SamChevre 01.07.09 at 9:40 pm

For big data IMO, there’s still nothing to beat APL

16

sg 01.07.09 at 9:42 pm

APL? Pray tell me more!

17

MH 01.07.09 at 9:51 pm

I’ve several thousand hours of SAS experience and dozens of existing programs that I use at least monthly plus a huge library of self-created templates I use to write SAS. When I write notes to myself, I sometimes end sentences with semicolons. I’ve always had to pick-up other packages for this or that reason, but I very much doubt SAS is in any real danger. I have no idea if R is better, but I do know there are thousands in more or less the same position as myself.

18

Trey 01.07.09 at 10:08 pm

I use both Stata and R but prefer Stata (or SAS) for large datasets.

19

Eszter Hargittai 01.07.09 at 10:11 pm

It seems fair to say that your preferences will be related to what you are trying to do with these programs. I rarely have data sets with hundreds of thousands of observations, for example (although some of my Stata-user friends do). I know of people who’re very enthusiastic about Stata, SAS and R. It doesn’t seem like any of these are at risk any time soon. S-Plus, again, another matter.

20

Dennis Howlett 01.07.09 at 10:21 pm

You mean to tell me that SAS Institute peeps haven’t seen the Linux Penguin on their in flight entertainment centers? My oh my.

21

MH 01.07.09 at 10:23 pm

Speaking of less-used statistical software, does anybody use SPSS? It was the first package I used (on a mainframe). It still comes up occassionally, but I’m not sure who is the key constituency for it anymore.

22

Barry 01.07.09 at 10:25 pm

Yes, I use it. Basically, non-statisticians, undergraduate statisticians, and several working statisticians that I know of.

23

Walt 01.07.09 at 10:29 pm

MH, the same was true of Cobol, and yet Cobol is well on its way to disappearing. New users who have a choice between SAS and its competitors will generally choose its competitors. Unless SAS Inc. finds a way to reverse this trend, then in the long run they are in trouble.

24

sg 01.07.09 at 10:52 pm

I don’t think that’s necessarily true Walt.

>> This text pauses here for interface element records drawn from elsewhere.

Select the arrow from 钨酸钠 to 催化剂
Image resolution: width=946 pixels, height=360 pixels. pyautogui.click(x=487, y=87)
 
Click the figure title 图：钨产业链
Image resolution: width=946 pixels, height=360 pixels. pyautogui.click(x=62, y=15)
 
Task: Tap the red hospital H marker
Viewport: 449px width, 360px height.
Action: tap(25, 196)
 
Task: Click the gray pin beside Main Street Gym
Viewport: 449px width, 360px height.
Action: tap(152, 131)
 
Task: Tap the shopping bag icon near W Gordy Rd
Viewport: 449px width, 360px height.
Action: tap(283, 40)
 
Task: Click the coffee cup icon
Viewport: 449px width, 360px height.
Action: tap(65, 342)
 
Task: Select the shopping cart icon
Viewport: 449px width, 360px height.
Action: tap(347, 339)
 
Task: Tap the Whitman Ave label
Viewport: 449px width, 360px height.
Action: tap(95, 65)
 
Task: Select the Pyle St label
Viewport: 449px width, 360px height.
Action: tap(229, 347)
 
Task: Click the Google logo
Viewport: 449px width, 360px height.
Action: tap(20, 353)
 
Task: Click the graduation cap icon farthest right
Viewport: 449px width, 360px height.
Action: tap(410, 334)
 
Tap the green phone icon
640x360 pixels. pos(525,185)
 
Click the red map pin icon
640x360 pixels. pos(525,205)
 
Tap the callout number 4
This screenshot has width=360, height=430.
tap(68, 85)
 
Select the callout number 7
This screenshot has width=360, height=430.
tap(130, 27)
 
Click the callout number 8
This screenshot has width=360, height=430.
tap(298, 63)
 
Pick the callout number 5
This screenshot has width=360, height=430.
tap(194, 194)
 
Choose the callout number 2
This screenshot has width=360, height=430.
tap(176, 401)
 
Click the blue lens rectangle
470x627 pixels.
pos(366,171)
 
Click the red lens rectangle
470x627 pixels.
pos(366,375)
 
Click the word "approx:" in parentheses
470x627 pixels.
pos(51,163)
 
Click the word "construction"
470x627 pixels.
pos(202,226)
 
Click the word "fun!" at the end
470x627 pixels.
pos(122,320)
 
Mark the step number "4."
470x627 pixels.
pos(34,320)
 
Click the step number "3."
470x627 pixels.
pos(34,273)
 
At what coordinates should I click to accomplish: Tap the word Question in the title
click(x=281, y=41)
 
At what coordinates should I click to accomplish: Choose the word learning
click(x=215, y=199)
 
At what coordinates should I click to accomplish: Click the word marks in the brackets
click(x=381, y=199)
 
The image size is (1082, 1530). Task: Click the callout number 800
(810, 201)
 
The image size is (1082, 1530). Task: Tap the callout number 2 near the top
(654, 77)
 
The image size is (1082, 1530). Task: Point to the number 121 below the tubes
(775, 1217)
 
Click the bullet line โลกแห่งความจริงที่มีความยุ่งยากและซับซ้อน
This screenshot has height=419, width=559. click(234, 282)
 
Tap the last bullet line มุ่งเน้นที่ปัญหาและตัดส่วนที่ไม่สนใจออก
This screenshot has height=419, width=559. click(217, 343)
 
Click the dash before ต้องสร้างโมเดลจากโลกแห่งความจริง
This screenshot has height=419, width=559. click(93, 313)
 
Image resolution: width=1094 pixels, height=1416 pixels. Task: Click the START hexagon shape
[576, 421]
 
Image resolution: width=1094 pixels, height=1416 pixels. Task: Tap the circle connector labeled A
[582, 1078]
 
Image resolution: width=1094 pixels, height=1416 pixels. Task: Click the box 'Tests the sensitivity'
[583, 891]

To the best of my knowledge the implementation of GEEs in R is pretty crappy (at least it was last time I checked) and its ARIMA functions are annoyingly incomplete. I don’t know much about the topic, but I’m not under the impression that its odbc support or sql is not at all good. Plus of course the help is crap, and full of nasty rude people misunderstanding your question and being rude. I think these kinds of problems come up with open source software rather a lot.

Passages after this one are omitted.